In order to scrape effectively, you may need to deal with one or more of the following:
cookies and/or hidden fields. when you show up at any page on a site, you'll typically get a session cookie and/or hidden form field which (in a normal browser) would be propagated back to the server on all subsequent requests. You will likely also get a persistent cookie. On many sites, if a requests shows up without a proper cookie (or form field for sites using "cookieless sessions"), the site will redirect the user to a "no cookies" UI, a login page, or another undesirable location (from the scraper app's perspective). always make sure you capture the cookies set on the initial request and faithfully send them back to the server on subsequent requests, except if one of those subsequent requests changes a cookie (in which case propagate that new cookie instead).
authentication tokens a special case of above is forms-authentication cookies or hidden fields. make sure you're capturing the login token (usually a cookie) and sending it back.
POST vs. GET this is obvious, but make sure you're using the same HTTP method that a real browser does.
form fields (esp. hidden ones!) I'm sure you're doing this already, but make sure to send all form fields that a real browser does, not just the visible fields. make sure fields are HTML-encoded properly.
HTTP headers. you already checked this, but it may make sense to check again just to make sure the (non-cookie) headers are identical.
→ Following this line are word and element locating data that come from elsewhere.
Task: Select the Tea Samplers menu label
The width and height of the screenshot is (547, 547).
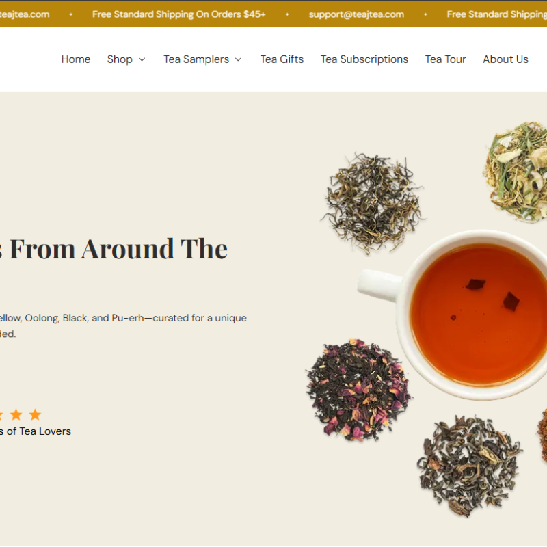Action: point(196,59)
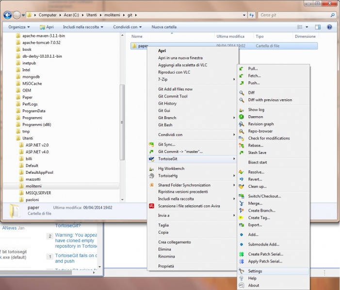Open the Condividi con toolbar dropdown
Image resolution: width=340 pixels, height=290 pixels.
click(x=127, y=27)
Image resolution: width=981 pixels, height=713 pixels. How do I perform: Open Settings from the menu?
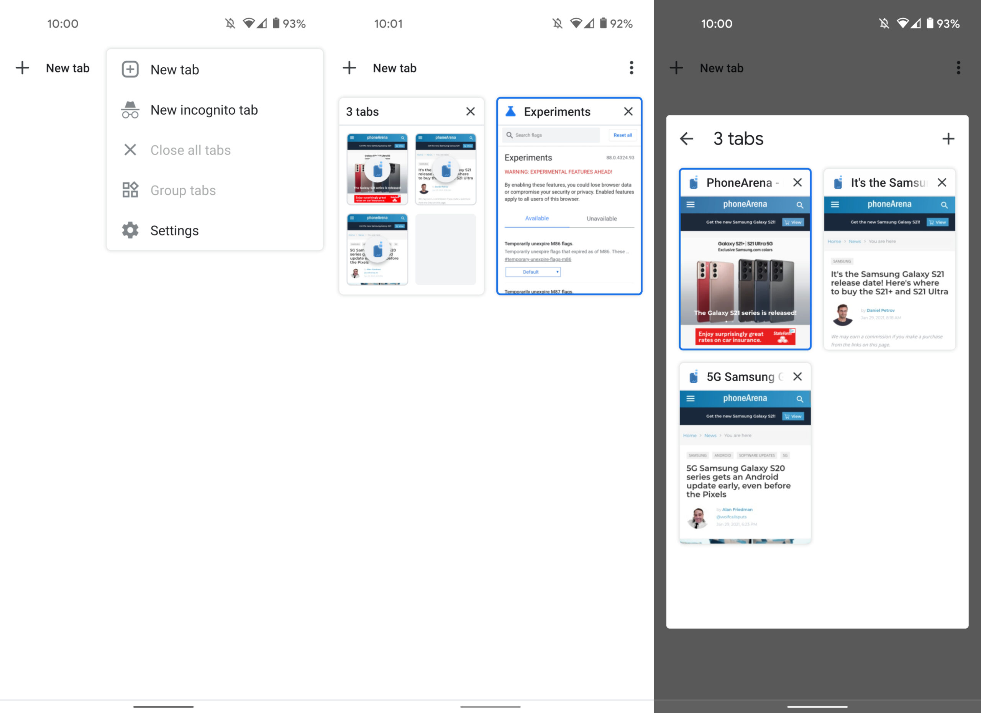coord(174,230)
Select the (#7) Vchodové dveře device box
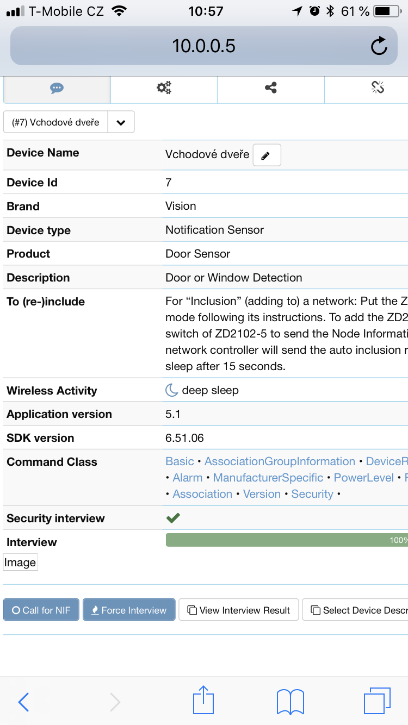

I always start with the exact same headers and then start pulling out headers one by one, and only keep the ones that cause the request to fail or return bogus data. this approach simplifies your scraping code.
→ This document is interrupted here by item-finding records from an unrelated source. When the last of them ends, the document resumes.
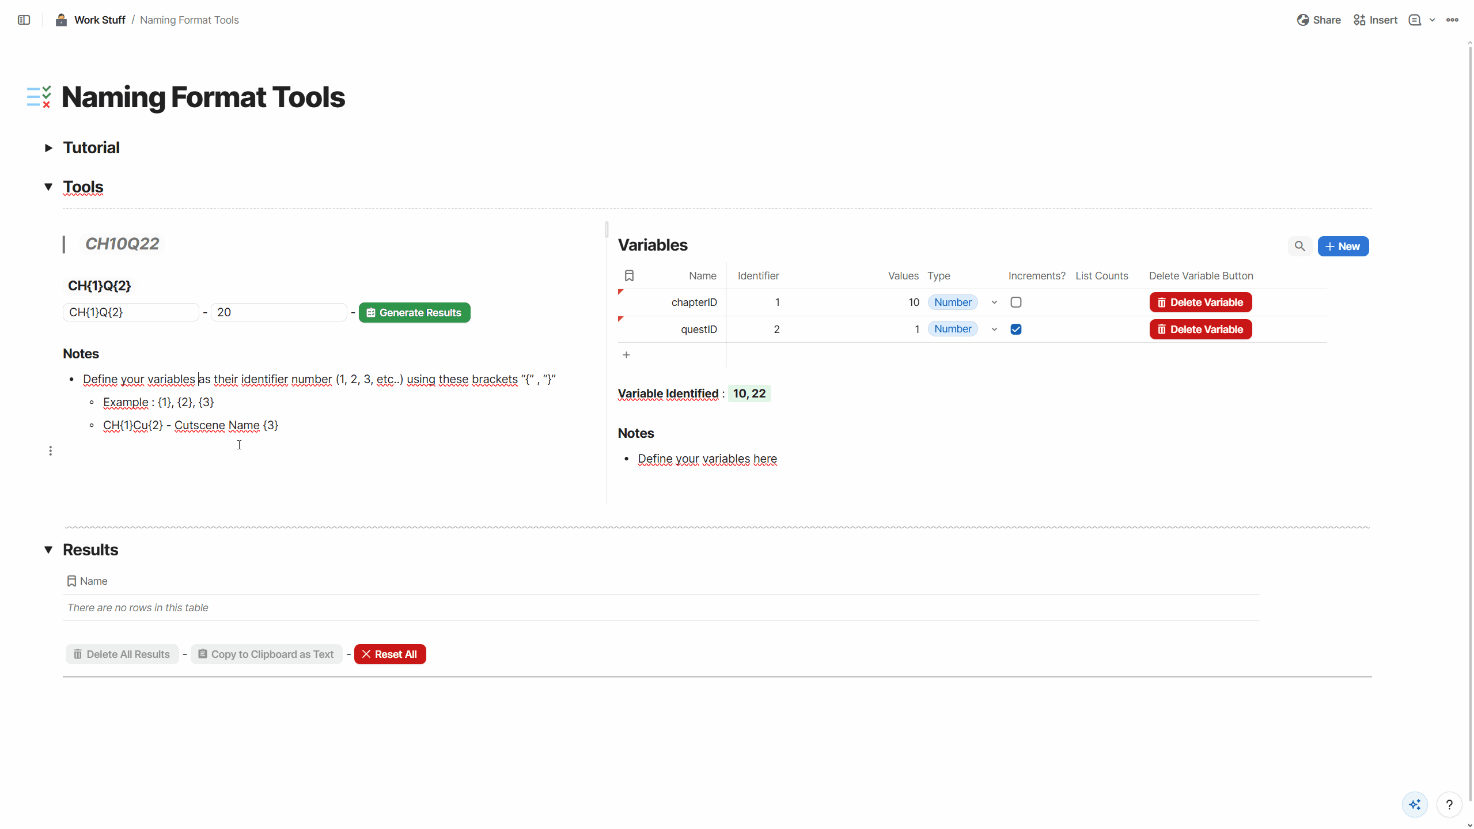This screenshot has width=1474, height=829.
Task: Open Type dropdown for chapterID row
Action: tap(994, 302)
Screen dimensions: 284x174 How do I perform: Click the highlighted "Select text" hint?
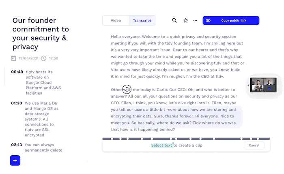(x=162, y=145)
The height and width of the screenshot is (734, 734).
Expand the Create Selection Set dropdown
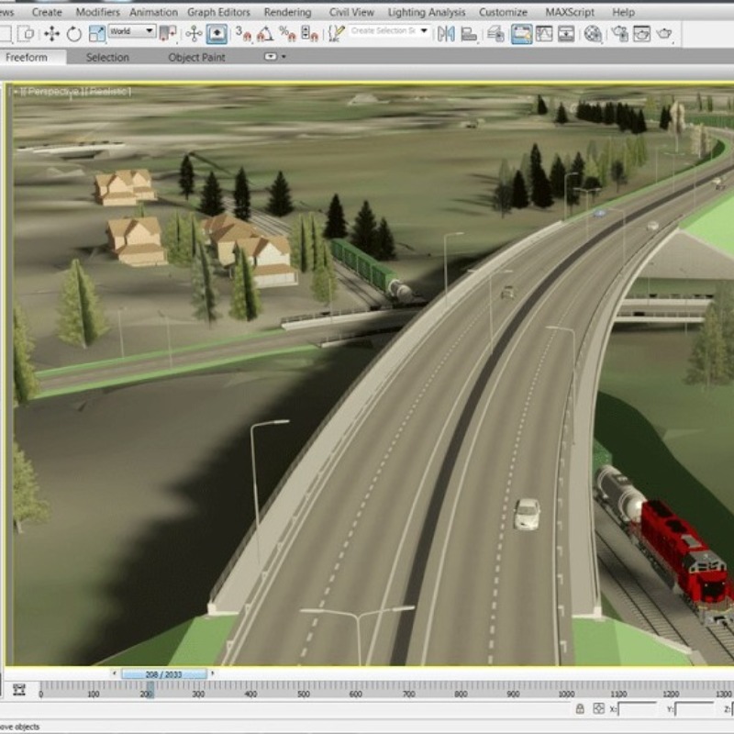pos(424,31)
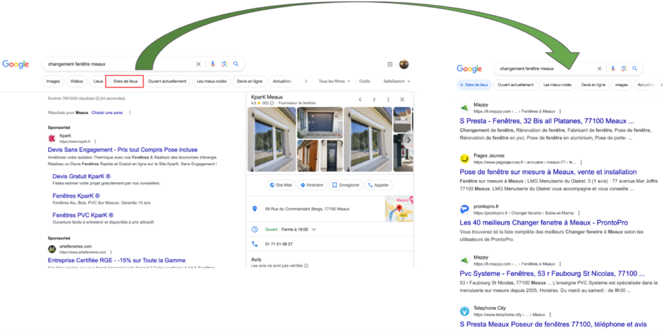Image resolution: width=663 pixels, height=329 pixels.
Task: Click the Itinéraire directions button
Action: click(x=311, y=185)
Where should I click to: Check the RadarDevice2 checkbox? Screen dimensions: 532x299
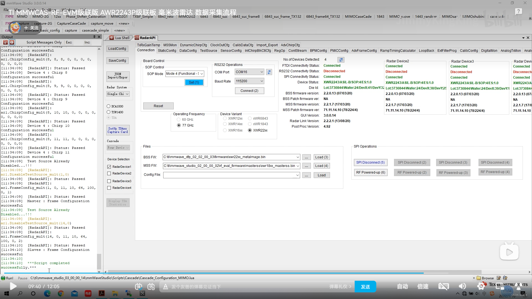[x=109, y=174]
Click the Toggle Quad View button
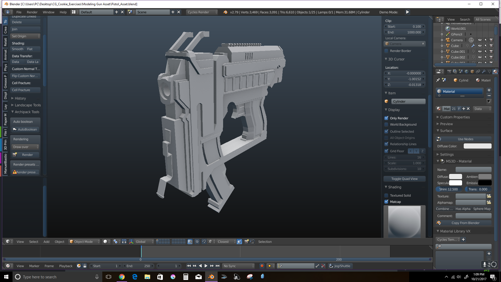Image resolution: width=501 pixels, height=282 pixels. [404, 179]
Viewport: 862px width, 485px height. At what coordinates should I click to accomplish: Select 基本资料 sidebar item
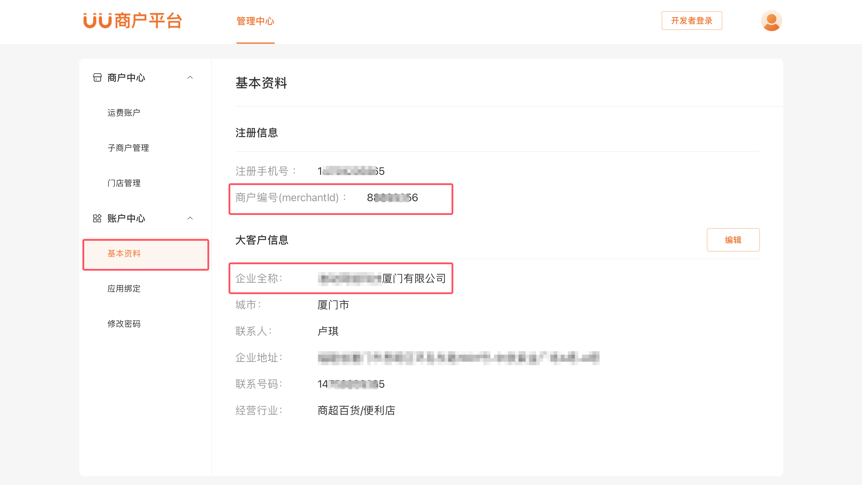pyautogui.click(x=124, y=254)
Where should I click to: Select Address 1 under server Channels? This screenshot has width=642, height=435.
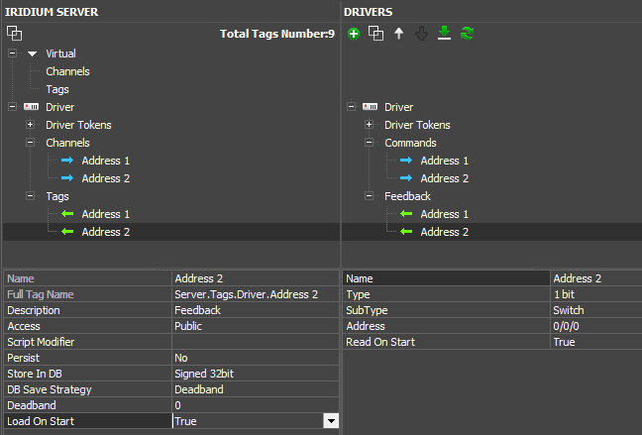point(105,161)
redirects. These can either come from the server, or from client script (e.g. "if user doesn't have flash plug-in loaded, redirect to a non-flash page"). See WebRequest: How to find a postal code using a WebRequest against this ContentType="application/xhtml+xml, text/xml, text/html; charset=utf-8"? for a crazy example of how redirection can trip up a screen-scraper. Note that if you're using .NET for scraping, you'll need to use HttpWebRequest (not WebClient) for redirect-dependent scraping, because by default WebClient doesn't provide a way for your code to attach cookies and headers to the second (post-redirect) request. See the thread above for more details.
sub-requests (frames, ajax, flash, etc.) - often, page elements (not the main HTTP requests) will end up fetching the data you want to scrape. you'll be able to figure this out by looking which HTTP response contains the text you want, and then working backwards until you find what on the page is actually making the request for that content. A few sites do really crazy things in sub-requests, like requesting compressed or encrypted text via ajax, and then using client-side script to decrypt it. if this is the case, you'll need to do a bit more work like reverse-engineering what the client script is doing.
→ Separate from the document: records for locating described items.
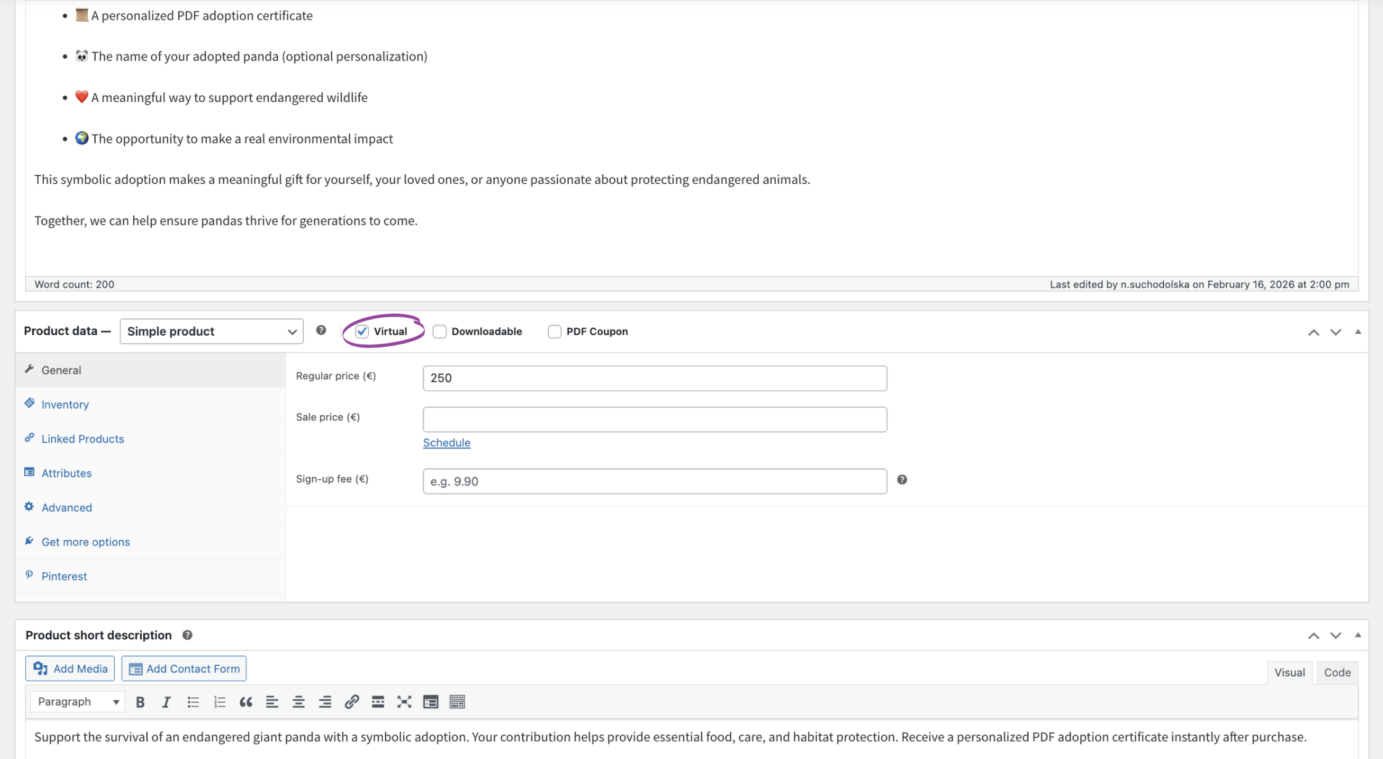Open the Inventory tab in Product data
This screenshot has height=759, width=1383.
point(64,404)
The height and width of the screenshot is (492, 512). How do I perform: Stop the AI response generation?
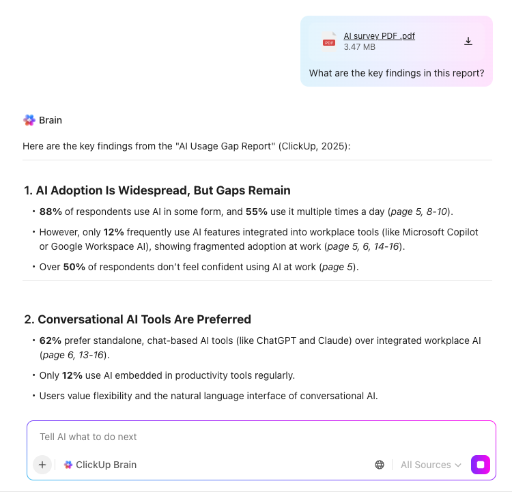481,465
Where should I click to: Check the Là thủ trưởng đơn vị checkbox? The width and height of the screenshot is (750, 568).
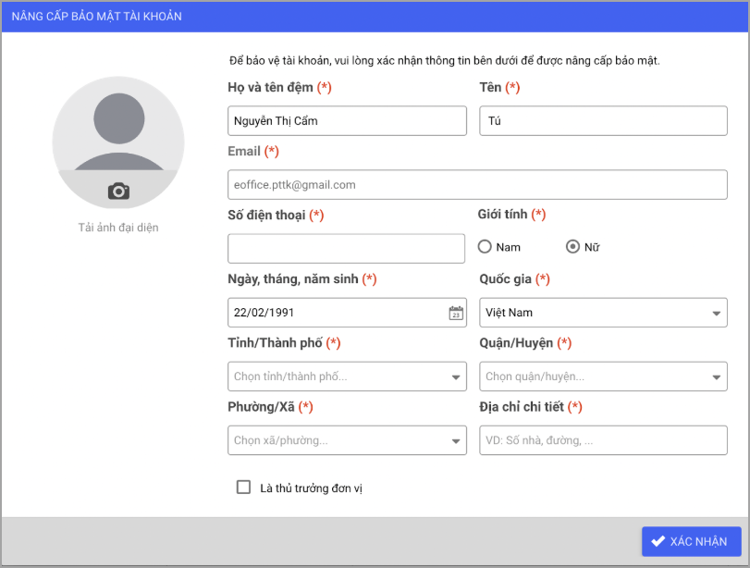pyautogui.click(x=244, y=488)
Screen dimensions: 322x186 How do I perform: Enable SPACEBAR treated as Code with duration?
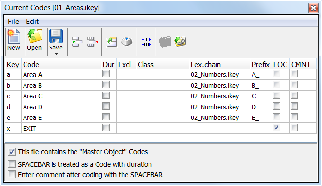click(x=12, y=164)
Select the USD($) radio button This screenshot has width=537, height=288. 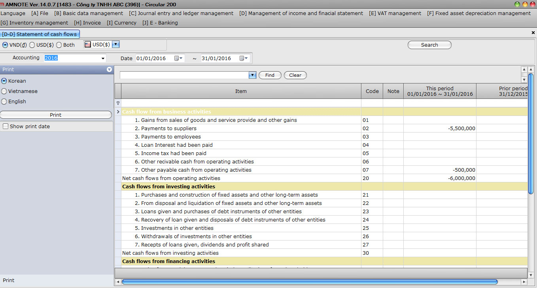tap(32, 45)
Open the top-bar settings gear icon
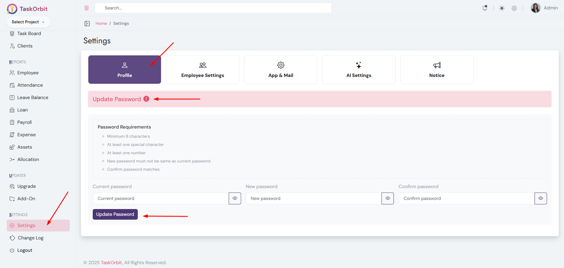The image size is (564, 268). coord(514,8)
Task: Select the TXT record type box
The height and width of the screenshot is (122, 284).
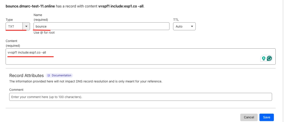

ordering - this one is obvious: make HTTP requests in the same order that a browser client does. that doesn't mean you need to make every request (e.g. images). Typically you only need to make the requests which return text/html content type, unless the data you want is not in the HTML and is in an ajax/flash/etc. request.
(Interestingly when I view the source for the whole page I do not see the text, within HTML, that I want to see. Could this be related?)
This usually means that the discrepancy is caused by some DOM manipulations via javascript after the page has loaded. Try turning off javascript and see what it looks like.